Federal health officials are warning restaurants and consumers not to eat, sell or serve recalled dried wood ear mushrooms linked to a multi-state salmonella outbreak.

The mushrooms — also known as dried black fungus or kikurage — were distributed by Wismettac Asian Foods Inc. under the Shirakiku label, and sold only to restaurants, not directly to consumers.

They were sold in six-packs of 5-pound bags of Shirakiku brand Black Fungus with Universal Product Code (UPC) bar code 00074410604305, item #60403, imported from China.

The Centers for Disease Control, regulatory officials and U.S. Food and Drug Administration are investigating the outbreak, which so far involves 41 reported cases of infection with Salmonella Stanley in 10 states and four hospitalizations.

The states listed include California, Arizona and New York City, but not Hawaii.

Four illness clusters were identified at restaurants serving ramen in three states.

Officials said consumers can ask restaurants where mushrooms are from before ordering to avoid eating recalled mushrooms. The wood ear mushrooms are also commonly referred to as Mu Er.

Officials are urging restaurant employees to check for recalled dried mushrooms and not serve or sell them. If unable to determine where the dried mushrooms are from, throw them away.

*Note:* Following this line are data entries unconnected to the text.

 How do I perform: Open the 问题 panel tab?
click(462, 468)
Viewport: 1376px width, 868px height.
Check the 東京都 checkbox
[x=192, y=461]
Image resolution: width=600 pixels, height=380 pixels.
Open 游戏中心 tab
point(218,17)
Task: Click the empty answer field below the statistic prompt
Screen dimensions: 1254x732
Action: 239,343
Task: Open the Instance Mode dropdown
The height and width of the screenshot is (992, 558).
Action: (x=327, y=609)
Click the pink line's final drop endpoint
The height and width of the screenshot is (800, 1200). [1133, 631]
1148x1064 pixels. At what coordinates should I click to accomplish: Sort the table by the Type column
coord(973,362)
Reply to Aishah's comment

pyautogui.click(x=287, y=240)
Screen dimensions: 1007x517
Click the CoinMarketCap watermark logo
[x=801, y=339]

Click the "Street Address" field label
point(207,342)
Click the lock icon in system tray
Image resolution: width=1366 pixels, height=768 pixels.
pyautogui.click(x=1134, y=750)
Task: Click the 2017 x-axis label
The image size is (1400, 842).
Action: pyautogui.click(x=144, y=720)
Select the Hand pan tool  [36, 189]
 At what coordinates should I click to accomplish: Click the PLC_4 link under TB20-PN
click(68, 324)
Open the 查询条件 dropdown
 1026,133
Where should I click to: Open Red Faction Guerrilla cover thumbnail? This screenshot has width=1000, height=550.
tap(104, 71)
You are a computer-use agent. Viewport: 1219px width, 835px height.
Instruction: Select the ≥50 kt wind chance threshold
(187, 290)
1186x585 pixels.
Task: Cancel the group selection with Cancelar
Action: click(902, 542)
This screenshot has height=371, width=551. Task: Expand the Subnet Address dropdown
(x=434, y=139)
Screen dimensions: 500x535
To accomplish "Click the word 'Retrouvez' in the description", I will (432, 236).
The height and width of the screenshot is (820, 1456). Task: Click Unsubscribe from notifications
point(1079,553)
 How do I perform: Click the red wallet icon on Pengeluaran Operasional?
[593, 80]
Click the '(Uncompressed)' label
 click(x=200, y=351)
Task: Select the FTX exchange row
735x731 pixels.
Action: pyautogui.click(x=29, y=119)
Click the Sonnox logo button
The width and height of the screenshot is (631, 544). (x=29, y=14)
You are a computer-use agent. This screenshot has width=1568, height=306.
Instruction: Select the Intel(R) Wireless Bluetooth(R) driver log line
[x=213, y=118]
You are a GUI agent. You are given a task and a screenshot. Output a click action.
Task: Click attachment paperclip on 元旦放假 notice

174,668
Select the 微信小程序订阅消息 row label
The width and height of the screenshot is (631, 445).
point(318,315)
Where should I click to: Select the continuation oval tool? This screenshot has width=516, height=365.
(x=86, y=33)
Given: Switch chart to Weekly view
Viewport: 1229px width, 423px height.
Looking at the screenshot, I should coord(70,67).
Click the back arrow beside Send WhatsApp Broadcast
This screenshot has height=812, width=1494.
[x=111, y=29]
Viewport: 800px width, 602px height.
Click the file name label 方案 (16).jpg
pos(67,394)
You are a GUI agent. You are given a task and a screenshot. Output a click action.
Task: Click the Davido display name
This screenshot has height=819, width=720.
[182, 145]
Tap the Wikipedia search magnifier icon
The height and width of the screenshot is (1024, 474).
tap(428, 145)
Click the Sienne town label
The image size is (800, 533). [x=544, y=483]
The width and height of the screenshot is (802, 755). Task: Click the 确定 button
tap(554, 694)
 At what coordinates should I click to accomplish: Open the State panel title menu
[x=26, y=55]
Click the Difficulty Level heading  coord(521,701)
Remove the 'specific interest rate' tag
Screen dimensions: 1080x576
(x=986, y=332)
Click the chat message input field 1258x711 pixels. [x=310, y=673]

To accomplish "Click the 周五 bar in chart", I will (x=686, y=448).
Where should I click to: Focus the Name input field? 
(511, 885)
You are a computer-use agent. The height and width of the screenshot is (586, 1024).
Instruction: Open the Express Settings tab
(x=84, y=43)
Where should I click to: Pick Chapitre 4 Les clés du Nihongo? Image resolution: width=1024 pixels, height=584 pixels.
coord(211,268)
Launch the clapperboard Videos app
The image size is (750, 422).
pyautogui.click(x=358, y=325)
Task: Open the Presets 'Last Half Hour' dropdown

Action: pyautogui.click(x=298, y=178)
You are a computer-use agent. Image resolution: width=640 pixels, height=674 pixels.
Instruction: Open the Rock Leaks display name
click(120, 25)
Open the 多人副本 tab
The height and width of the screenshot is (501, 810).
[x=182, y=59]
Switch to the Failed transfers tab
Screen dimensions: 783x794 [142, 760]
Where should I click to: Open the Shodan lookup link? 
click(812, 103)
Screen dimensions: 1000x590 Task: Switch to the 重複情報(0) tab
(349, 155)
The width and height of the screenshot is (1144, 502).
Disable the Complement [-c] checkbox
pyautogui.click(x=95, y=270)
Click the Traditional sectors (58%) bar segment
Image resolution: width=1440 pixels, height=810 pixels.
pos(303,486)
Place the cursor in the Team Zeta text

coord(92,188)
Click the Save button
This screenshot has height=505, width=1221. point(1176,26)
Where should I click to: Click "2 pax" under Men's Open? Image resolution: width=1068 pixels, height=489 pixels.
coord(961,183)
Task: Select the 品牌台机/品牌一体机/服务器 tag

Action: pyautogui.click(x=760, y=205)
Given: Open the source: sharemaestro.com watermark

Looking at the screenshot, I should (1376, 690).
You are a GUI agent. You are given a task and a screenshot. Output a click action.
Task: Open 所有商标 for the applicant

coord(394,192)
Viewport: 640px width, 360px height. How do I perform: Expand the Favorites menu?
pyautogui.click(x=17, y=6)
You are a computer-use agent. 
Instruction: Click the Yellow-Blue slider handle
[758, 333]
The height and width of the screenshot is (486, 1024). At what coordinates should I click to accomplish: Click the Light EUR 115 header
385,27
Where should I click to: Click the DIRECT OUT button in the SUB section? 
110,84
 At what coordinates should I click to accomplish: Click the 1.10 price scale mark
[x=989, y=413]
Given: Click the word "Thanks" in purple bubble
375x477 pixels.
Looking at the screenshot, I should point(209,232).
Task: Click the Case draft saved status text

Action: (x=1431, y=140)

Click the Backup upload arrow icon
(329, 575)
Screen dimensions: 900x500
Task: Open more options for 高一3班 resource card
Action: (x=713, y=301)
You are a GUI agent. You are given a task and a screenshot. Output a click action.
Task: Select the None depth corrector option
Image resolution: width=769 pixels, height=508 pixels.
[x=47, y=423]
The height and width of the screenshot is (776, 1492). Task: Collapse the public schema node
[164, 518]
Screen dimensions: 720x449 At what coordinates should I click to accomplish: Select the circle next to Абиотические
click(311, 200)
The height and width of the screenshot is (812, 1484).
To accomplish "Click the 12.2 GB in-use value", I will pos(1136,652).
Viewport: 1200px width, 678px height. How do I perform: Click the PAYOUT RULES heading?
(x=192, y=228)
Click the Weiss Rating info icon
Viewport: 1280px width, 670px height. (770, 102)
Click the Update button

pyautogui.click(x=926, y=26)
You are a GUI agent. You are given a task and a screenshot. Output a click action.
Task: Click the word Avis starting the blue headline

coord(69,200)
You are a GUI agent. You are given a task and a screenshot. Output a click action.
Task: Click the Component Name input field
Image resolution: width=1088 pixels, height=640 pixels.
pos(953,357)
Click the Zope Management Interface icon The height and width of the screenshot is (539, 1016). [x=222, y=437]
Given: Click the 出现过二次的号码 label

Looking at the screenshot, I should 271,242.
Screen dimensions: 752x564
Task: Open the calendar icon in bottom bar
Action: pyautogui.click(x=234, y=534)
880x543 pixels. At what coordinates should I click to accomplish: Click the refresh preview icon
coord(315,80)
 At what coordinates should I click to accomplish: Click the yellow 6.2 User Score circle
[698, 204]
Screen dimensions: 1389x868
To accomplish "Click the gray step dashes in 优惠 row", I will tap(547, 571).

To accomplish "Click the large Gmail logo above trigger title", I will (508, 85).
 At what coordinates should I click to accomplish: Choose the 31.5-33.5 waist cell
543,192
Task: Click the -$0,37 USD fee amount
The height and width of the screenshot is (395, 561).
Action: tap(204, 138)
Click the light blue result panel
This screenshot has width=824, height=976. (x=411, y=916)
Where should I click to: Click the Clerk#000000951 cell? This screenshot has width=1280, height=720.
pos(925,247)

In addition, officials say all surfaces that the mushrooms have come into contact with, including cutting boards, countertops, utensils, and storage bins, should be cleaned and sanitized.

Symptoms of Salmonella include diarrhea, fever, and stomach cramps six hours to six days after being exposed to the bacteria, according to CDC. The illness usually lasts four to seven days, and most people recover without treatment.

Some people, however, may need to be hospitalized. Children younger than 5, adults 65 and older, and people with weakened immune systems are more likely to have a severe illness.

Anyone with symptoms of a Salmonella infection should contact their health care provider, write down what they ate the week before, and report the illness to the health department.